Pareto makes clear that social phenomena are extremely complex and this is only part of it. I will conclude with some quotes from Pareto, letting them speak for themselves.

When a living creature loses the sentiments which, in given circumstances are necessary to it in order to maintain the struggle for life, this is a certain sign of degeneration, for the absence of these sentiments will, sooner or later, entail the extinction of the species. The living creature which shrinks from giving blow for blow and from shedding its adversary’s blood thereby puts itself at the mercy of this adversary.

Any people which has horror of blood to the point of not knowing how to defend itself will sooner or later become the prey of some bellicose people or other.

For right or law to have reality in a society, force is necessary. Whether developed spontaneously or whether the work of a minority, law and order cannot be imposed on dissidents save by force.

In considering successful changes of institutions, persuasion should not be contrasted with force. Persuasion is but a means for procuring force.
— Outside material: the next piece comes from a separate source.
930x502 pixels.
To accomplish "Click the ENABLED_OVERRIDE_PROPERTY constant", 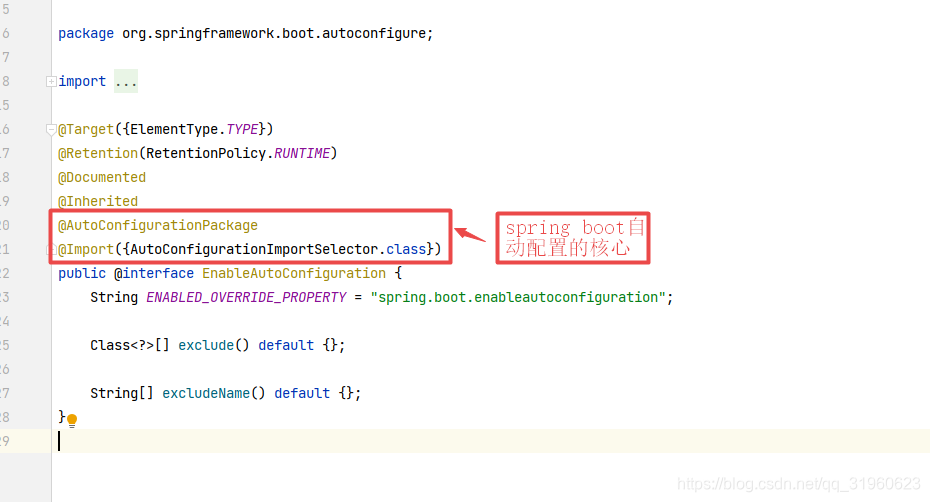I will point(246,297).

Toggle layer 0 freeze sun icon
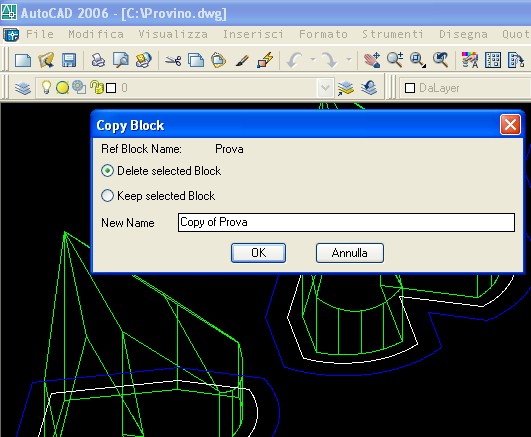click(62, 88)
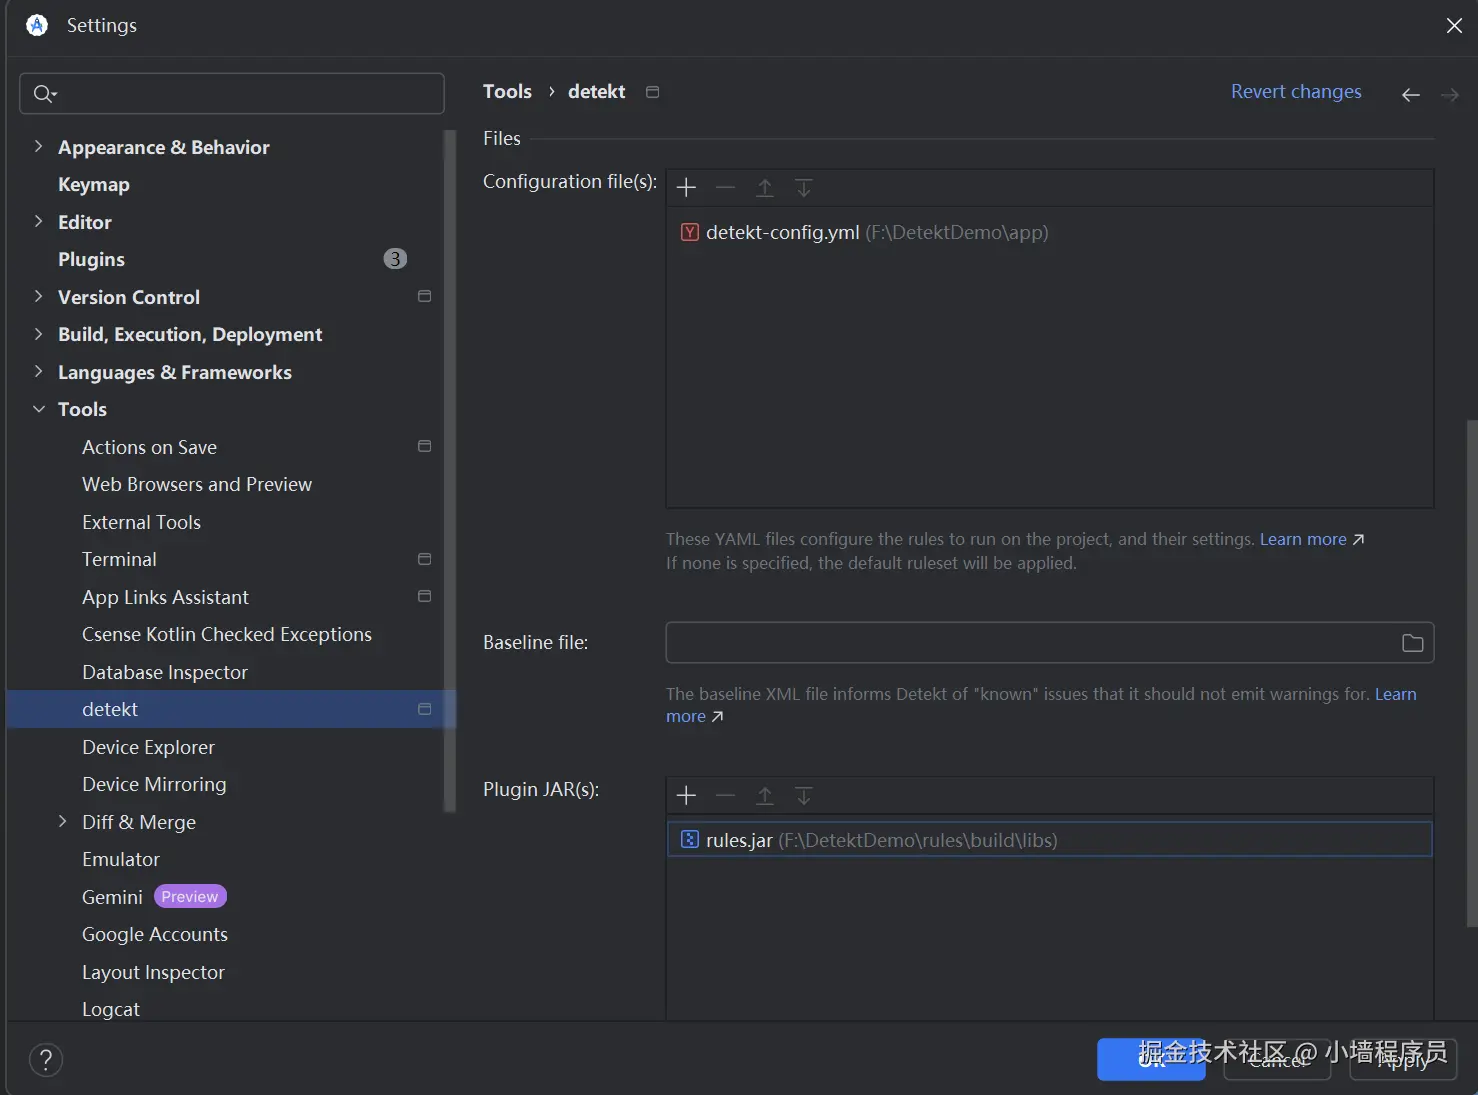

An elite which is not prepared to join in battle to defend its positions is in full decadence, and all that is left to it is to give way to another elite having the virile qualities it lacks. It is pure day dreaming to imagine that the humanitarian principles it may have proclaimed will be applied to it: its vanquishers will stun it with the cry: “Woe to the vanquished”. The knife of the guillotine was being sharpened in the shadows when, at the end of the eighteenth century, the ruling classes in France were engrossed in developing their “sensibility”. This idle and frivolous society, living like a parasite off the country, discoursed at its elegant supper parties of delivering the world from superstition and of crushing “l’Infame”, all unsuspecting that it was about to be crushed.